For Agoric, migrating to a Celestia DA platform would offer scaling benefits and the protocol was intentionally designed for future flexibility, with tech migration being relatively straightforward. However, for a private blockchain, Henry was less convinced that Celestia would provide as much benefit because of the different set of design constraints imposed by retaining privacy and with less public chain state data.

Event Metrics

Feedback from the event was overwhelmingly positive, with all feedback from respondents rating the event 4 or 5 out of 5. Our audience also typically valued privacy highly in Cosmos with 74% of respondents valuing it as 4 or 5 out of 5. With regards to the budget for the event, a 90 day average ATOM price up until 21st January 2022 of $34.76 is used and the expenses can be seen in the table below. The event cost a total of 279 ATOM.
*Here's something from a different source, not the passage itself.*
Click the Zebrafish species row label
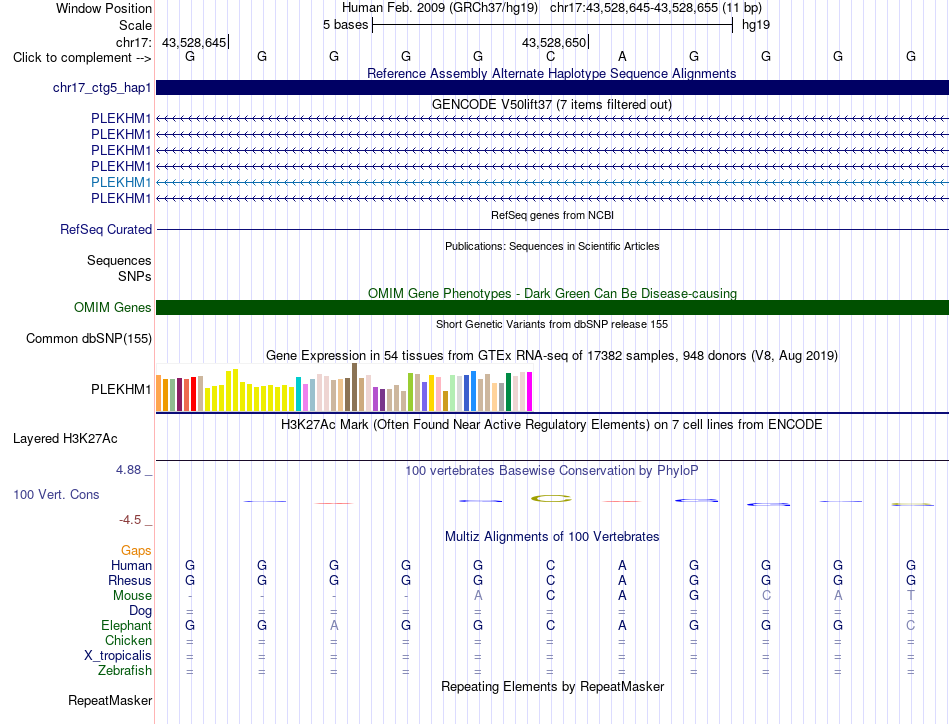The width and height of the screenshot is (950, 724). [x=125, y=671]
Table detailing the costs for the event.

Conclusions

This event focused on scalability in the Cosmos ecosystem which is a fundamental subject critical for the future of the blockchain space. Interoperability between networks is a pathway to scaling with Gravity Bridge, Evmos and Axelar all focusing on this solution, whilst Agoric offers a solution that scales innovation in the space enabling javascript developers to be onboarded easily into smart contract deployment and Celestia offers a data availability scaling solution. However, intertwining the theme of privacy with scalability seems to be more of a challenge and is not currently prioritised by the market.